Maybe you’ll be as lucky as the young dude pictured.
Good luck as you beat the heat by fishing early, late, and after dark. Enjoy the wet wading and the long hours of dawn and dusk. Keep the fish in the water until you get your camera focused, then hold them up for only a second or two for your trophy shot. Better yet, leave them in your net in the water, with their gills soaked, and take your summer shots that way. Then they’ll be around to battle you again on that next trip to your honey hole.
Good luck. Here are some more reports to take your mind off the heat and on to your planning for a July fishing trip. Just remember to match the hatches of this hot weather season.
Fishing at Don Carter State Park
Park manager Will Wagner is excited to announce two new developments. His park recently enrolled in the loaner pole program. He now has a handful of spincast outfits that are available for free loan, on a first-come, first-served basis to visiting families.
Second, he’s completed a kayak rental venue. Will said, “We have eight kayaks for rent on a first-come, first-served basis. There are 6 tandem, sit-on-tops (great for fishing) and 2 solo boats for the more experience paddler. All are rented out of the park office from 8AM-4PM. Boats can be rented for a half day (4 hours from time of rental) for $25 or full day (due back by 8PM) for $35. We provide all the paddles and PFDs.”

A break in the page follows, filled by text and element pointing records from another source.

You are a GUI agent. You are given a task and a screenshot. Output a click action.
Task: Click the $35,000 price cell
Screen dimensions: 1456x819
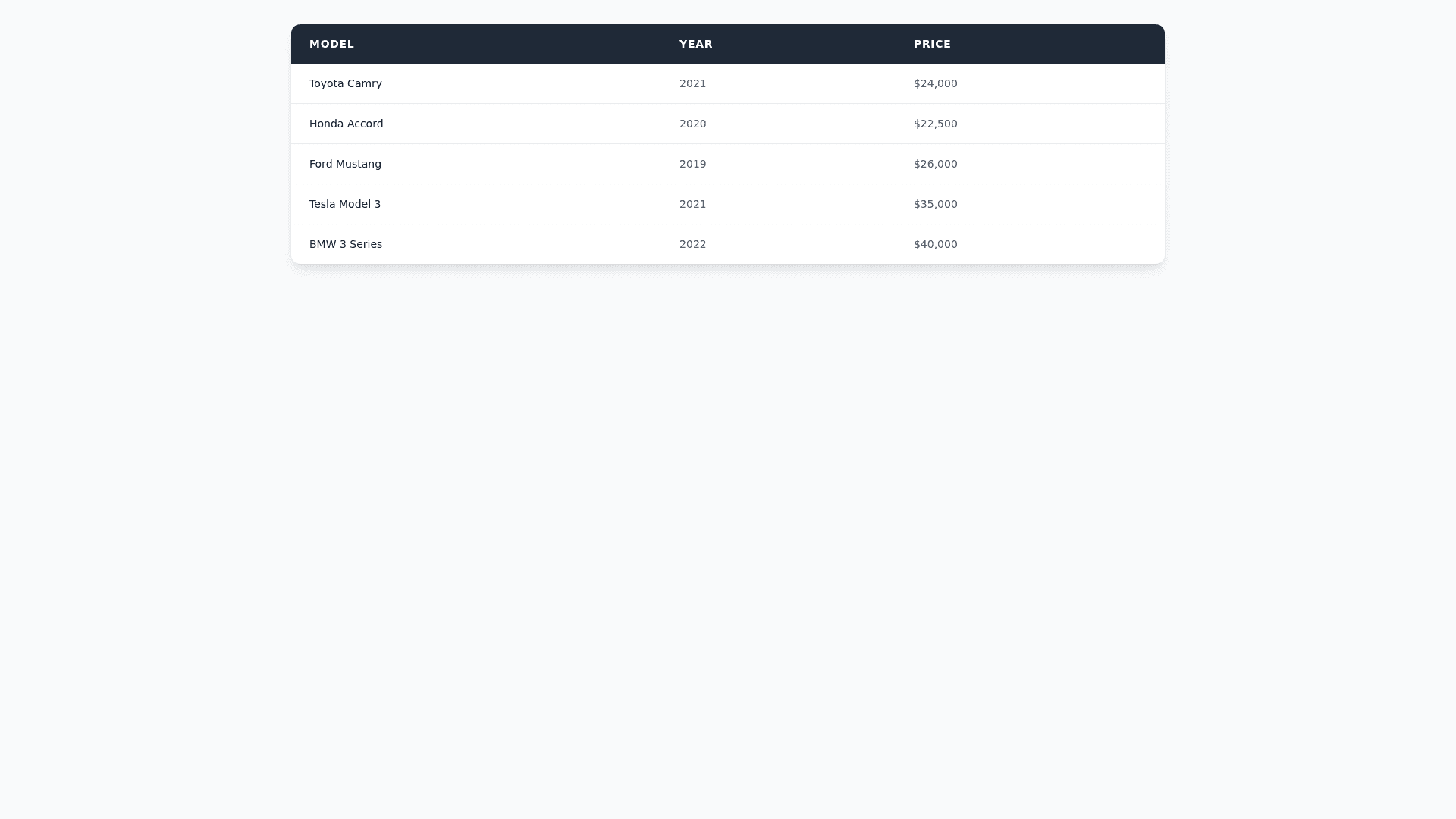coord(935,204)
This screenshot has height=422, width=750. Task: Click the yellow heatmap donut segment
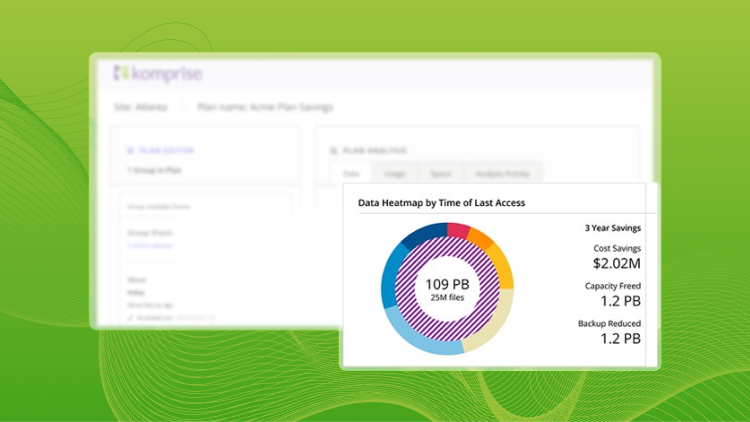500,267
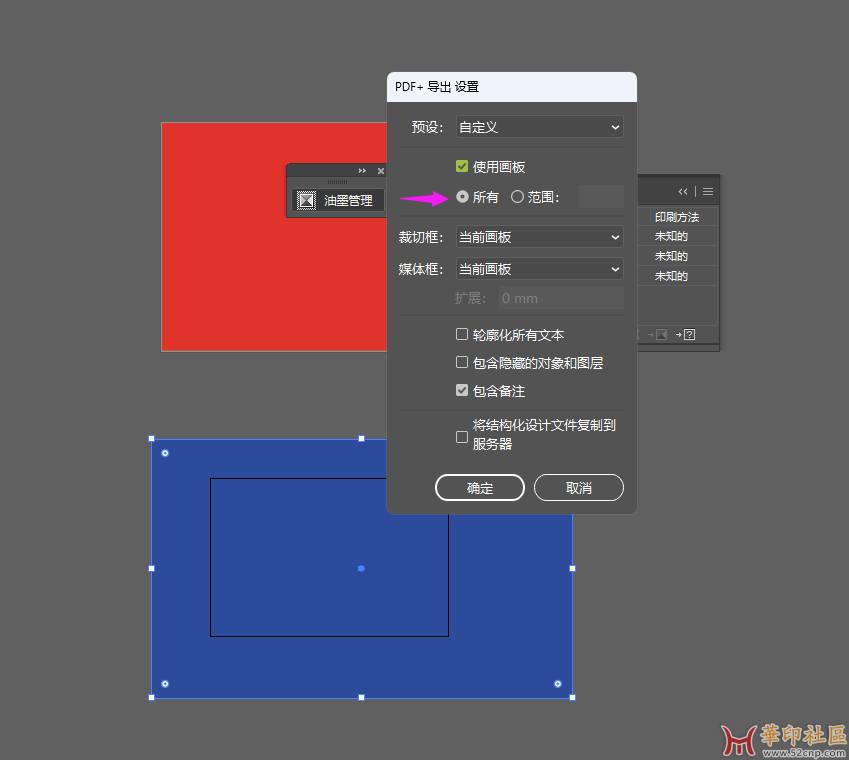Enable 轮廓化所有文本 checkbox
Image resolution: width=849 pixels, height=760 pixels.
click(x=462, y=335)
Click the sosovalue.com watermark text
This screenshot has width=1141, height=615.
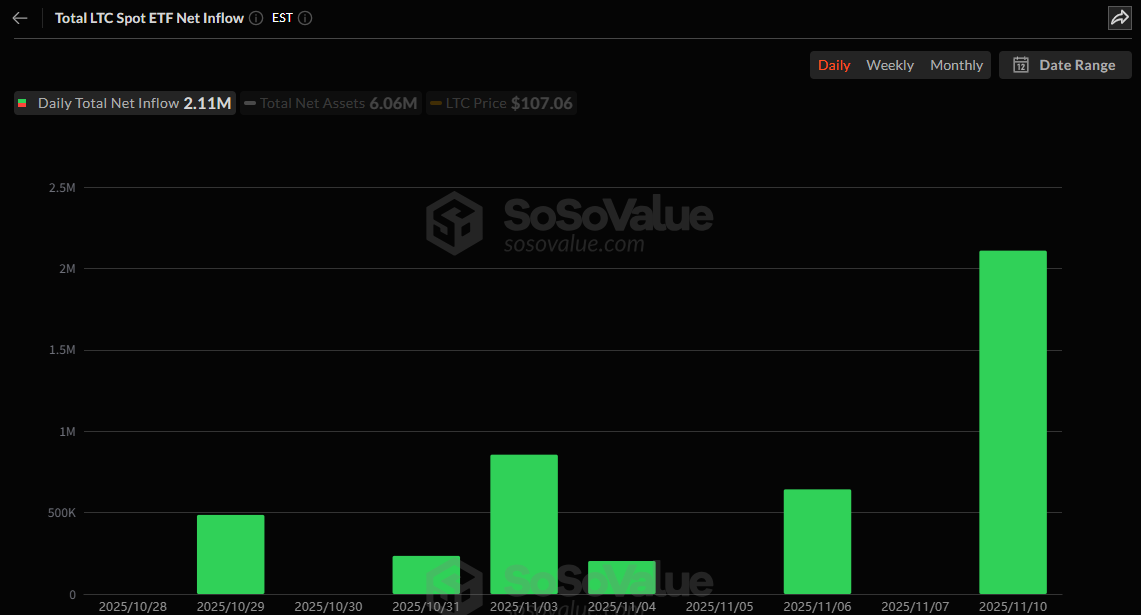pos(573,245)
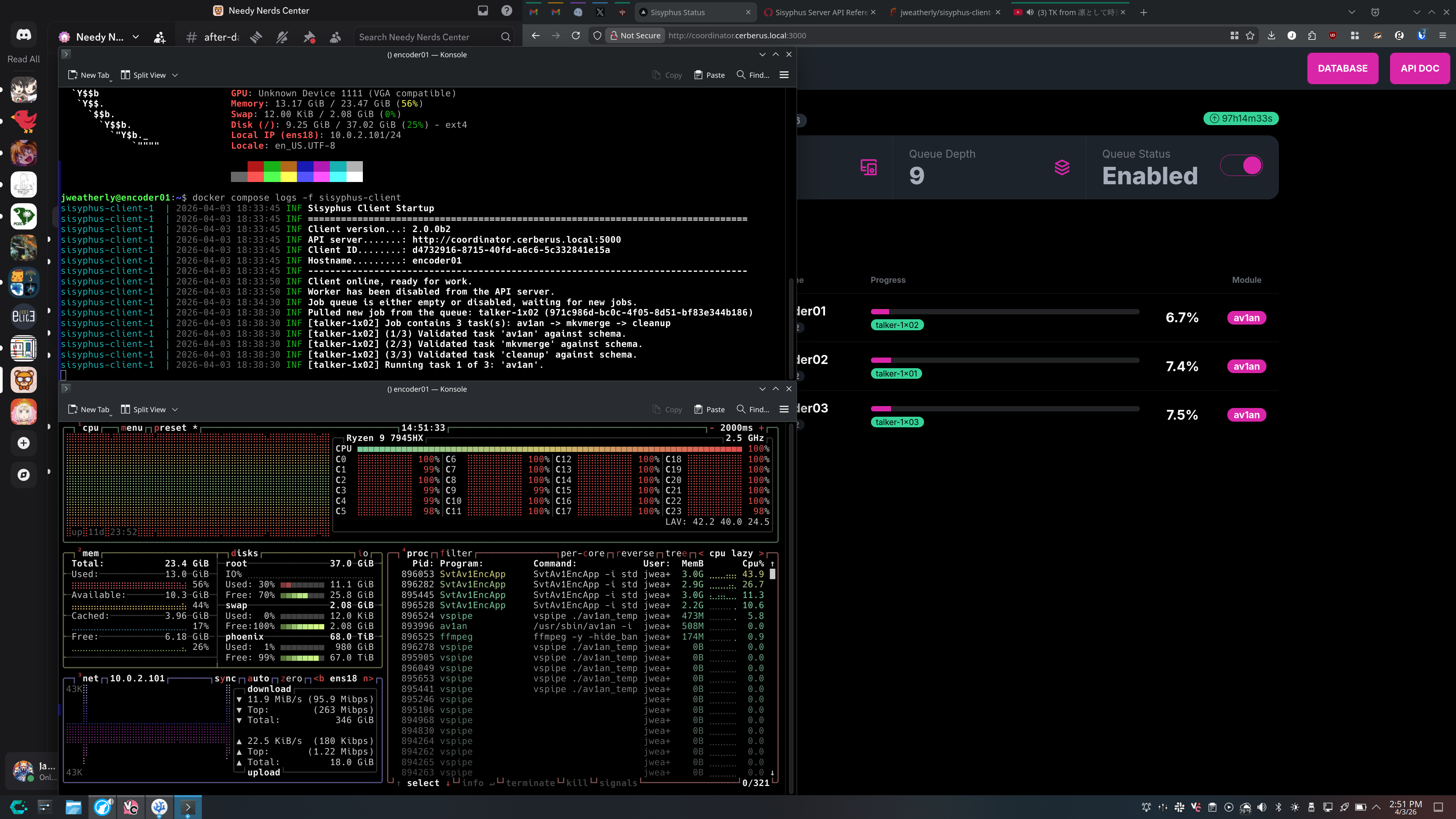This screenshot has width=1456, height=819.
Task: Click the Discord inbox icon
Action: tap(483, 11)
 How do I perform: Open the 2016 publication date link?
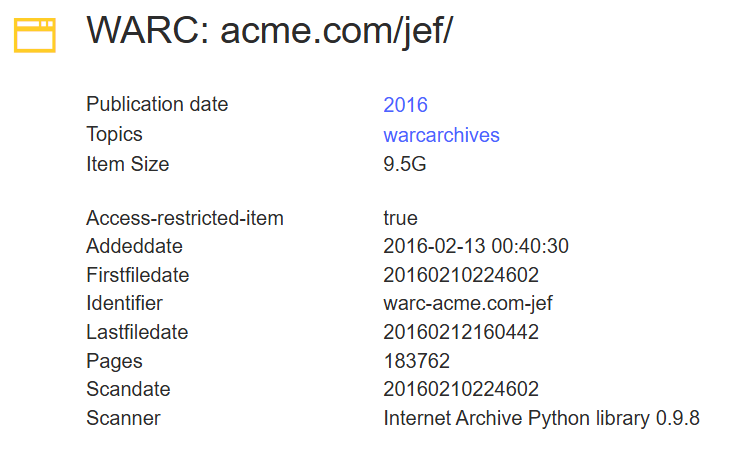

If you plan to be in the upper Lake Lanier area soon, where boat traffic is minimal and the kayak cover is serene, give Don Carter State Park a try! http://gastateparks.org/DonCarter
Detailed reservoir reports – Thanks Ken!
River Bass – The Guru, Nita, and Jake have been having a blast on the Hooch above Lanier. Yakking and wading, when the river has cleared of storm water, has produced real good numbers of spots, shoal bass, and bream, with an occasional small striper thrown in. Spinning rods and small plastic worms have produced the numbers, while poppers and stealth bombers at dark created the “dry fly” action. Landon has also found a few stripers up another north Georgia river, where they’re sitting in some coolwater refuge habitat. Striper action is hit-or-miss trophy hunting, and not a numbers game.
Small lakes – The Guru and Dredger have chilled after work on Unicoi Lake. A nice yak ride and some small poppers against the bank have produced a mixed bag of bream and small bass from suppertime til sunset.
Trout- stocker best bets – Best bets this week include the Hooch Tailwater and the higher elevation mountain streams where the water is colder, especially before the sun gets high in the sky. Try: Dicks, Holly, Hooch on WMA, Rock, Cooper, Wildcat, Tallulah, Hartwell Tailwater, and the Blue Ridge Tailwater if/when the TVA generation schedule allows (see above; be careful). Hit them at daylight.
Trout – Bluelining
Tip – Landon said he had a great day on Stream X with a #16 soft hackle pheasant tail dropped way off the back of a yellow stimulator, which is better known as the “summer stealth strike indicator” to most Rabunites.
Summer’s here, so go enjoy it on Georgia’s lakes and streams. The fishing is good all day, but the catching might be a bit better early, late, and even after sunset. Have some fun with your kids now and maybe they’ll end up rowing the boat for YOU in the future!